> **ASSIGNED TASK**: Where a line of the material contains the string "Viewport", copy that line.

> **LISTED RECORDS**:
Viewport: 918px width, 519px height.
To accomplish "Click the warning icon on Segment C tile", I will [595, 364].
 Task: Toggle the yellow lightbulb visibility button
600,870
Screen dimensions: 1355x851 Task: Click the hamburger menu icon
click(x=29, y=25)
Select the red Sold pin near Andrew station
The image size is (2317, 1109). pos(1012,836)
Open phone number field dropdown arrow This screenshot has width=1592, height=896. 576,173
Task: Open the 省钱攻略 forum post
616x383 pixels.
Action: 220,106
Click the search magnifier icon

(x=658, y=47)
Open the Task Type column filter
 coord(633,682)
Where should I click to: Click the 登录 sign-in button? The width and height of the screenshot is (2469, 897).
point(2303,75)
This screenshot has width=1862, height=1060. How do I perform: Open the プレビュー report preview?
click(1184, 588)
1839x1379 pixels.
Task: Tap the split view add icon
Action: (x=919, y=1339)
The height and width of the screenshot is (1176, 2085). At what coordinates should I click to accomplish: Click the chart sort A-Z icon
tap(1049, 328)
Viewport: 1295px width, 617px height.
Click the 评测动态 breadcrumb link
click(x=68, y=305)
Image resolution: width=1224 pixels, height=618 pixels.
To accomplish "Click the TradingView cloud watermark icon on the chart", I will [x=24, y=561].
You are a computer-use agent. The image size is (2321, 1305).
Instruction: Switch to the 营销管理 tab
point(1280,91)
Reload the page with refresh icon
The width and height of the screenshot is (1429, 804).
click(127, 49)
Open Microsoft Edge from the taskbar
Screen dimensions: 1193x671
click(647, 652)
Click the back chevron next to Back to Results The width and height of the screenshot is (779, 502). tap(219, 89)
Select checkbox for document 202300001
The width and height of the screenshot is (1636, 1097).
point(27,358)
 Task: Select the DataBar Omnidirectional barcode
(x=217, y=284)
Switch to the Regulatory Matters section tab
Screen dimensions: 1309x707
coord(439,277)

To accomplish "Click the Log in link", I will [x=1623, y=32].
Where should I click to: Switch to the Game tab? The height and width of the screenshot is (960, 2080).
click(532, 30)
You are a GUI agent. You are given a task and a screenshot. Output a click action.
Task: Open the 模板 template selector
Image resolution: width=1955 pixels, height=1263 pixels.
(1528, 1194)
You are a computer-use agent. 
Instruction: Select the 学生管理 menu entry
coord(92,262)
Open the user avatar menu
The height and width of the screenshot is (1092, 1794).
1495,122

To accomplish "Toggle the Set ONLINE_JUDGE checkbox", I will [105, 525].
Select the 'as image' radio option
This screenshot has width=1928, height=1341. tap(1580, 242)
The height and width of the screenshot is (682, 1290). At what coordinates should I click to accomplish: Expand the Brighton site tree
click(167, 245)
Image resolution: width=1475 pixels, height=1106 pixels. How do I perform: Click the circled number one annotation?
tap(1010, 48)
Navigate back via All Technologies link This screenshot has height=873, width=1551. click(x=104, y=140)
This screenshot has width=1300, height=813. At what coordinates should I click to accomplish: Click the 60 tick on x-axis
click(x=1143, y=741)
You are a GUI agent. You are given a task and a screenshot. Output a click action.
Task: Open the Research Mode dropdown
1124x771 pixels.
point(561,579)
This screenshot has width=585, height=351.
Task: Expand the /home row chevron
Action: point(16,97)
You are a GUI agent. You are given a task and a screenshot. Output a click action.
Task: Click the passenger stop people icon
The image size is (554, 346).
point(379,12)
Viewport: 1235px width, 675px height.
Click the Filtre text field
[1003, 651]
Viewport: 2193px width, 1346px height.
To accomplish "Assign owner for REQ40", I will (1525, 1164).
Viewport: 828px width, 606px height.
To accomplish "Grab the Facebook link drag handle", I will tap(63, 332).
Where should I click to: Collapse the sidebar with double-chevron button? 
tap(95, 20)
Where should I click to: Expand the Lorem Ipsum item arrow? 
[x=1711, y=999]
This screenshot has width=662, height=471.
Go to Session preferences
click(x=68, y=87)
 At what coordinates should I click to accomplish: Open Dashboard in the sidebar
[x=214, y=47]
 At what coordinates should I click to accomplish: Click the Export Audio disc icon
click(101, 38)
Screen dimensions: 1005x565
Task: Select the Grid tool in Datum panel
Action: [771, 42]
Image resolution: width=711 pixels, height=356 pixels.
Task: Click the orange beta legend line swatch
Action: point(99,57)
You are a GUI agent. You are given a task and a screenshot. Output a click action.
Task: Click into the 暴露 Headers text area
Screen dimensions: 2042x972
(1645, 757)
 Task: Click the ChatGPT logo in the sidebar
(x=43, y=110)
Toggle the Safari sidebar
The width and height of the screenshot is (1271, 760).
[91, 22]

> **RESULT OF THE EXERCISE**:
Viewport: 918px width, 519px height.
Viewport: 1295px width, 617px height.
Viewport: 1235px width, 675px height.
Viewport: 2193px width, 1346px height.
Viewport: 828px width, 606px height.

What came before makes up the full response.